The best of the stories, and the one for which Alexie admitted at least some personal resonance, is the very last one in the collection, “What Ever Happened to Frank Snake Church?” The protagonist of the title is a 39-year-old, over-the-hill former high school basketball star turned forest ranger. There was a time when he wasn’t so fat and out of shape, however. As a high school senior, he was a “truly supernatural baller, the kind of jumper and runner who ignored physics when he played.” Add to this talent the fact that Frank is a “genetic freak at six-feet-six (making him the seventeenth tallest Spokane Indian in tribal history.)” He has over a hundred college scholarship offers and seems set to hit the big time — and then his mother dies. “To honor her and keep her memory sacred, Frank knew he had to give up something valuable. He had to bury with her one of his most important treasures. So he buried his basketball dreams.” The story returns to the present where Frank quits his job as a forest ranger, takes the considerable savings he’s accrued over the years from the job (that’s some serious saving, I suppose, given the pay of government workers in the field,) and decides he’s going to get back in to shape and rediscover his once prodigious skills as a hoopster.
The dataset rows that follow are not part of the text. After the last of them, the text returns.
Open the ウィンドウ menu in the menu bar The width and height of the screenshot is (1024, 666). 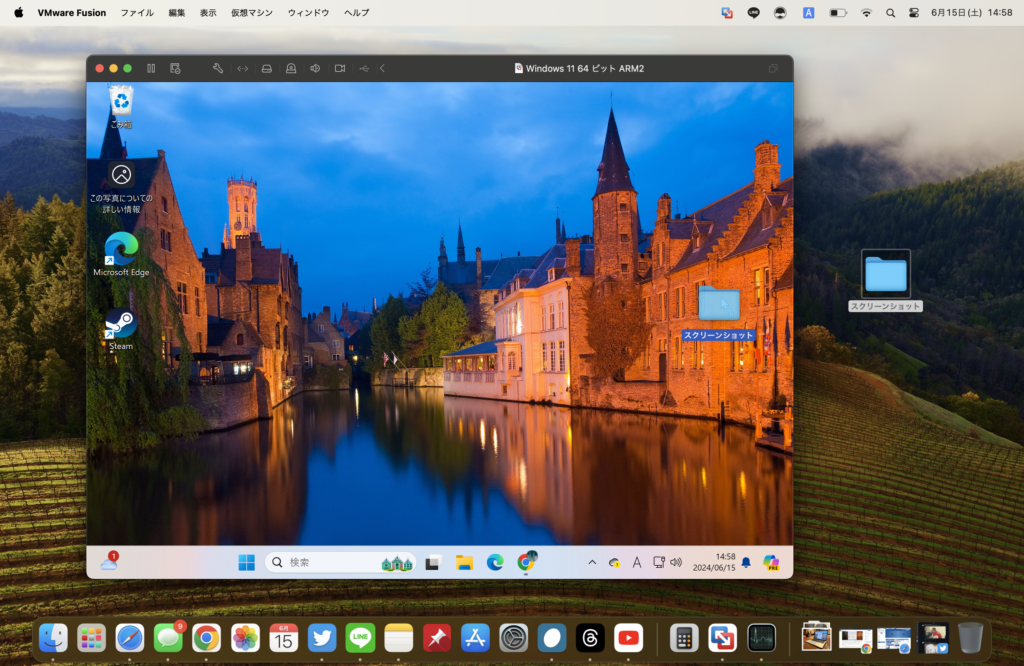(308, 13)
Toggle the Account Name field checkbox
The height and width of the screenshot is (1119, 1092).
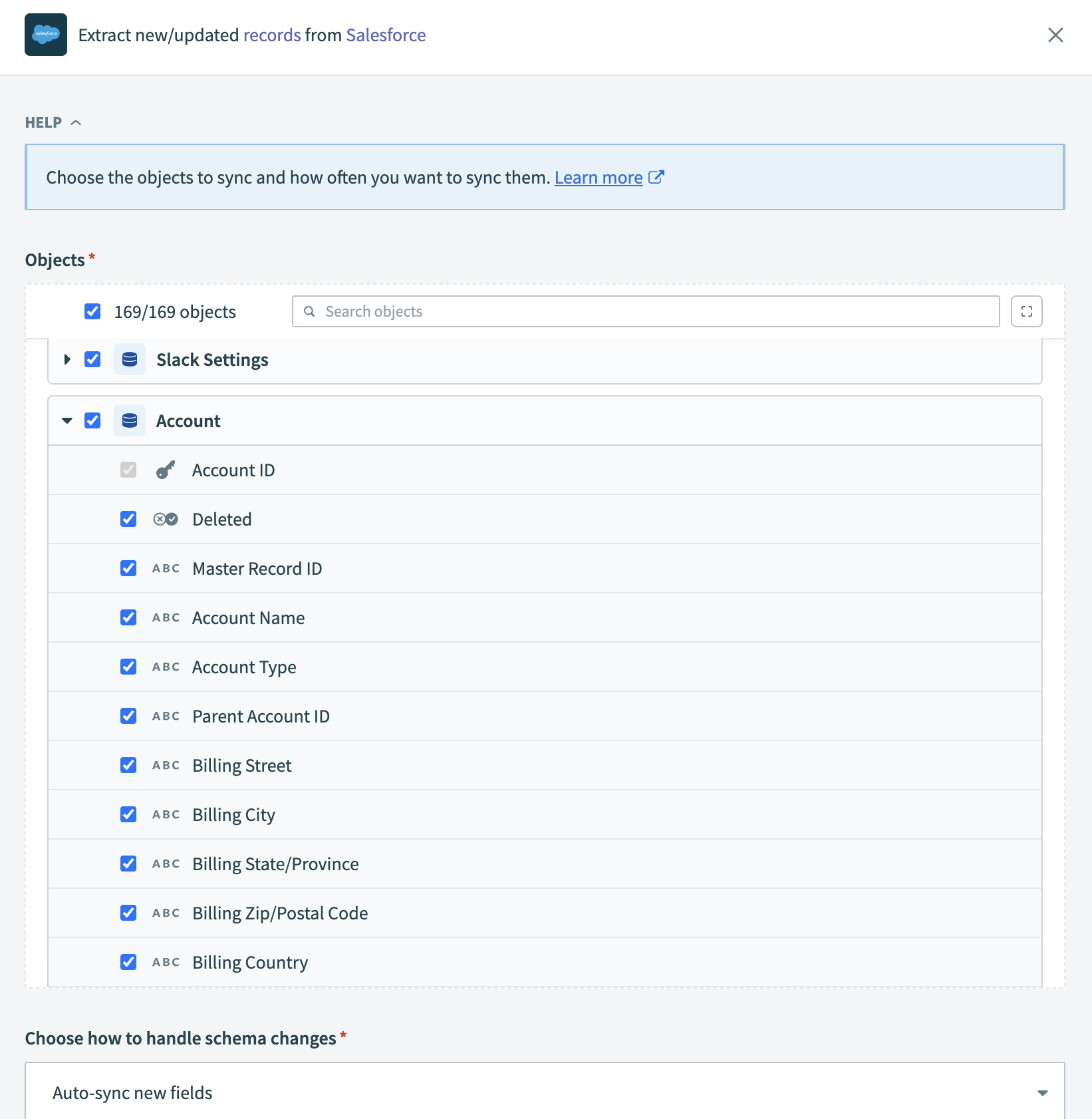pyautogui.click(x=128, y=617)
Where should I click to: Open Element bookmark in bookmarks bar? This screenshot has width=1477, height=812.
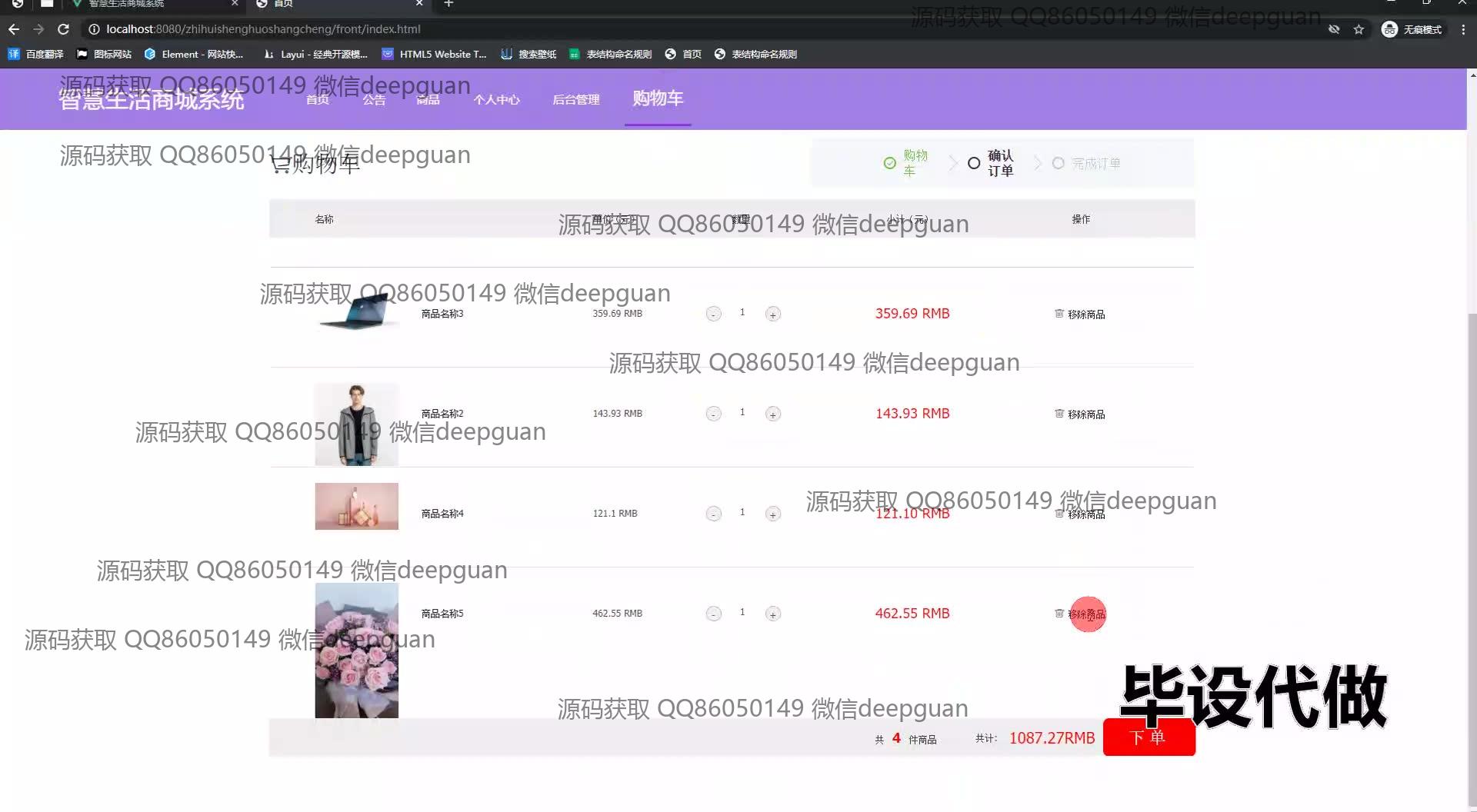pos(194,54)
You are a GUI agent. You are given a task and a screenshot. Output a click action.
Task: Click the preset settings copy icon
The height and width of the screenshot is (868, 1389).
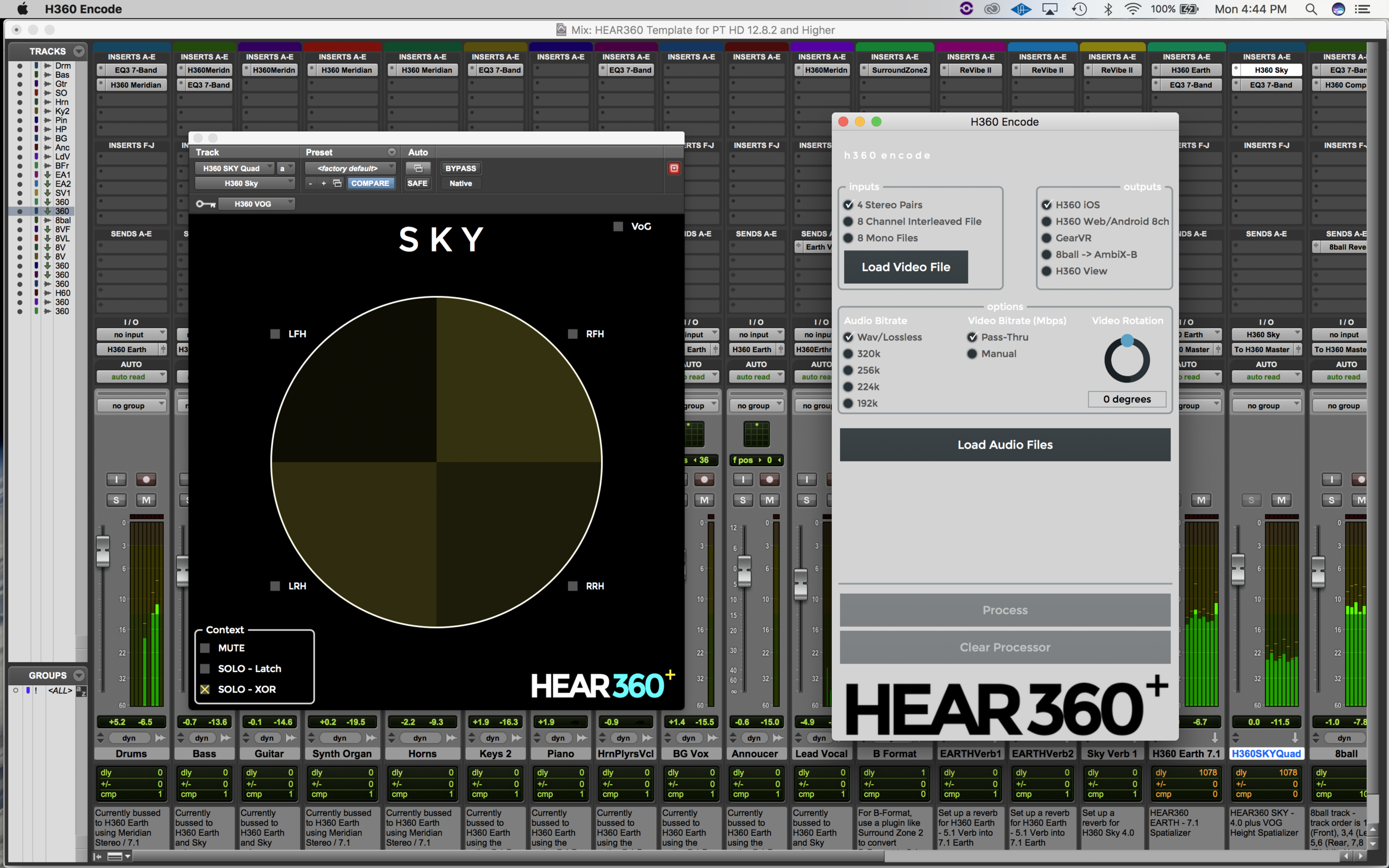(x=337, y=183)
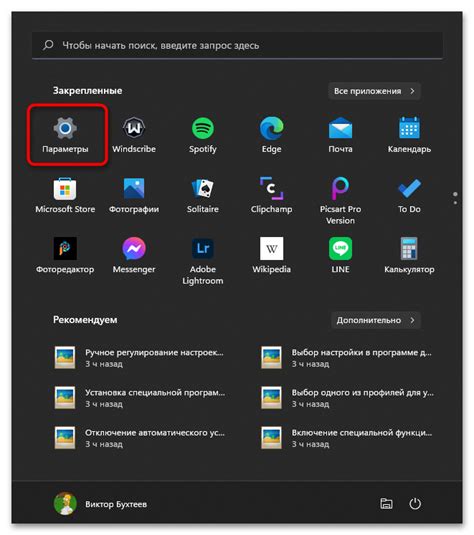Open the Spotify app
474x535 pixels.
click(x=203, y=135)
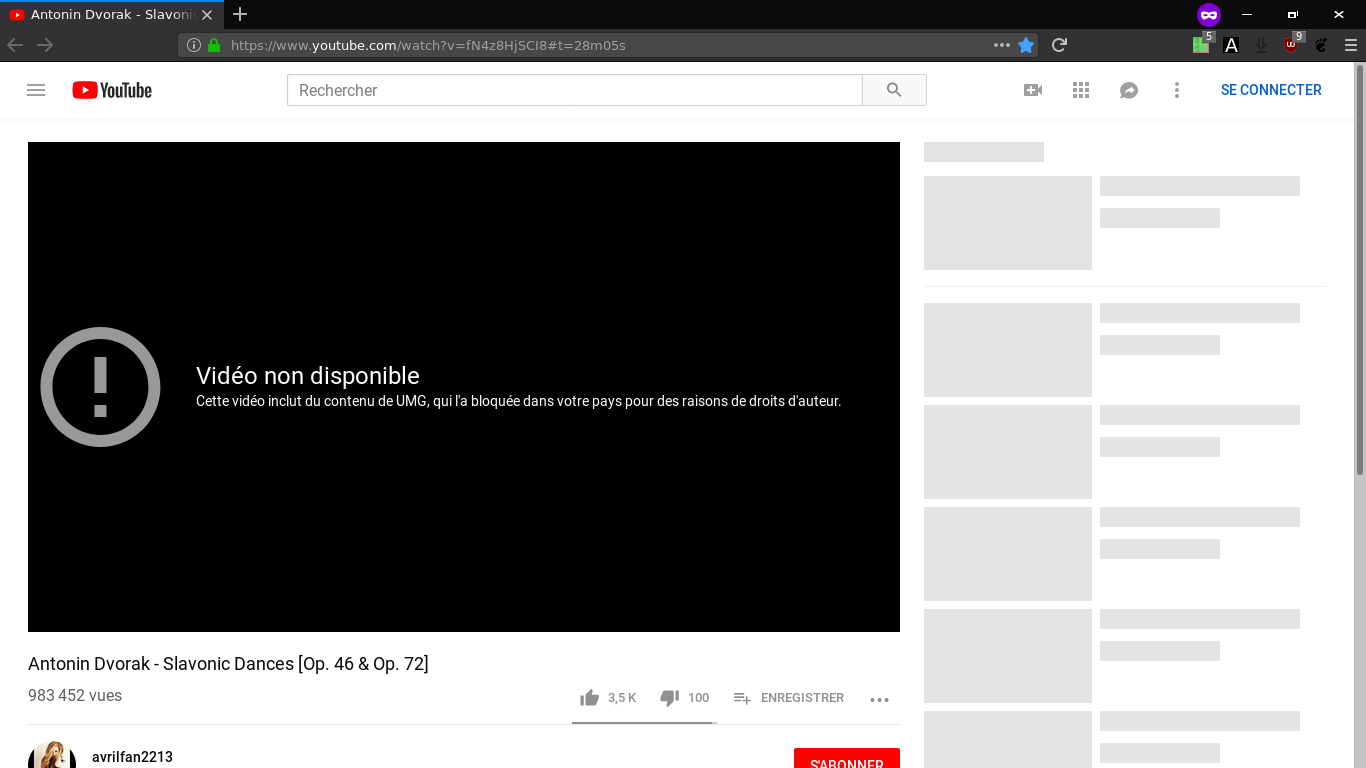
Task: Click the YouTube logo
Action: click(x=112, y=90)
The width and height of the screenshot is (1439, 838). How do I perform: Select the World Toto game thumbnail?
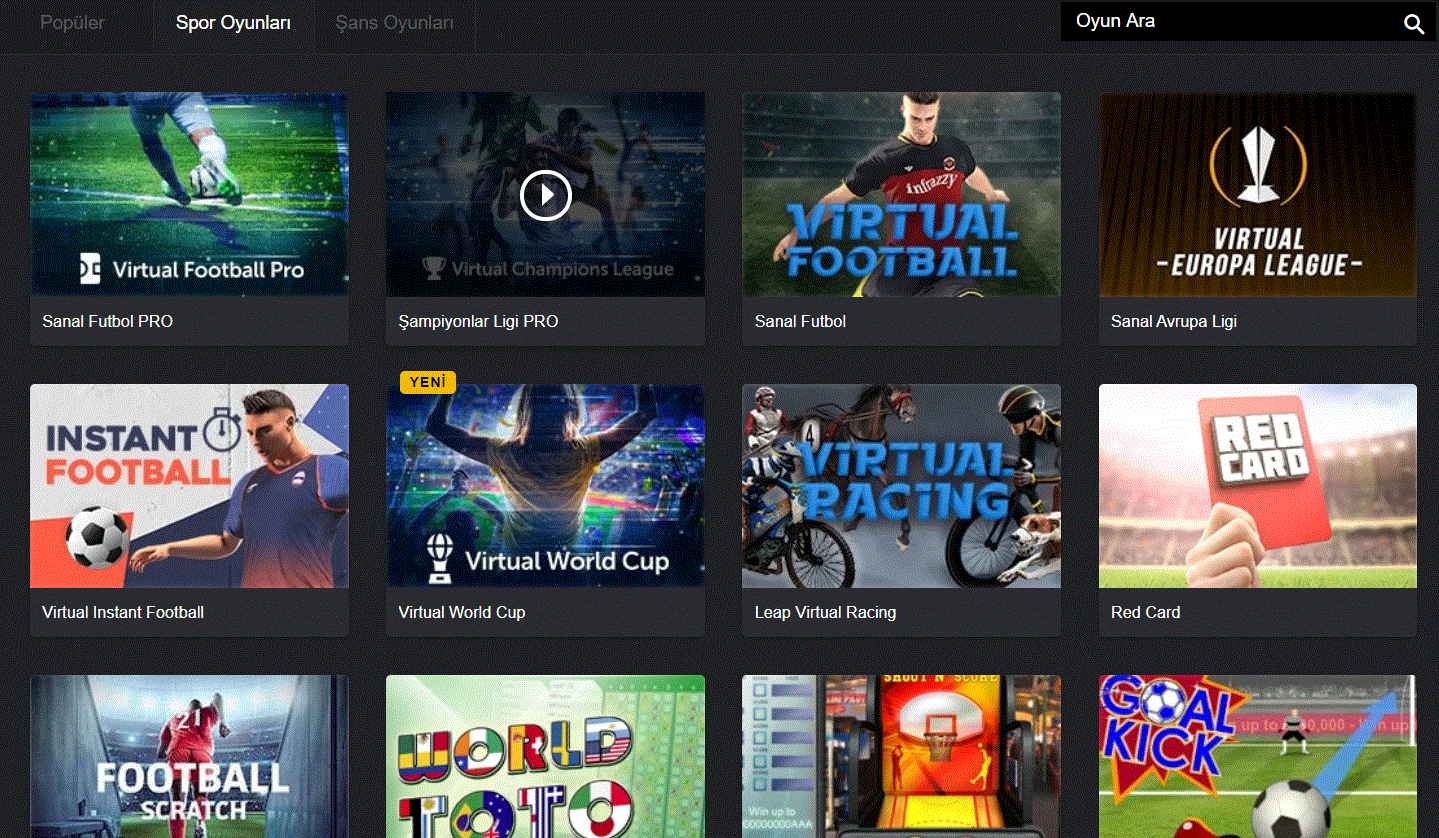click(545, 756)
The genesis for this story comes from a similar time in Alexie’s life at age 38 or so when he was woefully out of shape (he is a pretty good player in his own right) and decided to hire a personal trainer to see if he could get back into the kind of condition he used to be in when he was younger. He constructed the story from there. It is a wonderfully resonant one, filled with some attention to cultural issues that Alexie doesn’t always allow himself to explore in a serious tone. He also examines powerfully the human fears of getting old, of dying before our time, and the age-old desire we all seem to have of trying to rekindle our lost youth. The ending to this tale is not what you might expect, but that is pure Alexie.
As he sat at the table in the bookstore signing his books for an eager and clearly impressed audience, I got the sense that he didn’t care all that much about us or about the reading. Instead, his head seemed already to be back in Seattle, back on the West coast where he is more comfortable, writing what he knows we are thinking and practicing his stand-up routine at open mike nights in the city. But, if you get a chance to catch Alexie’s act somewhere on the road, don’t miss it — he’s sure not to disappoint you.